Stated exercise: Locate each line of the data below that contains the string "Click" and copy those lines. Case counts.

Data lines:
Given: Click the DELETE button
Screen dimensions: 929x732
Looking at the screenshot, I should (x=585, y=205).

--

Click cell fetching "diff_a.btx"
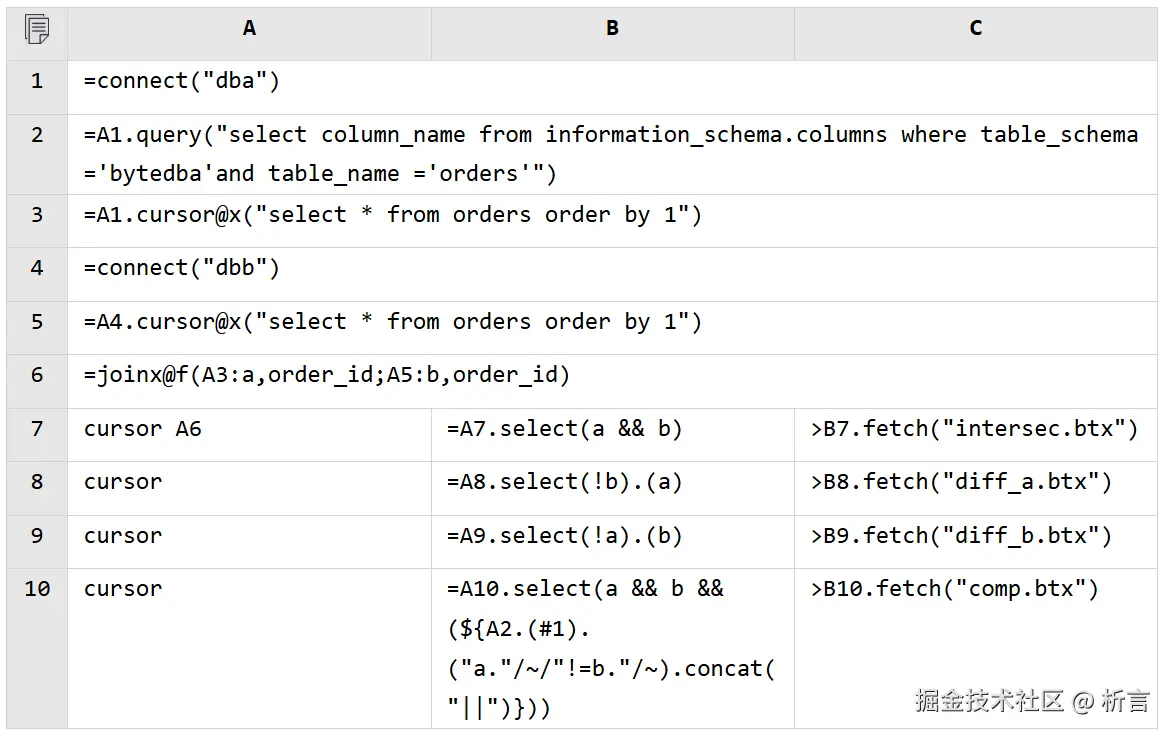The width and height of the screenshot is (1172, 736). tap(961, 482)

The reply:
Given: Click the DELETE button
Click cell fetching "diff_a.btx"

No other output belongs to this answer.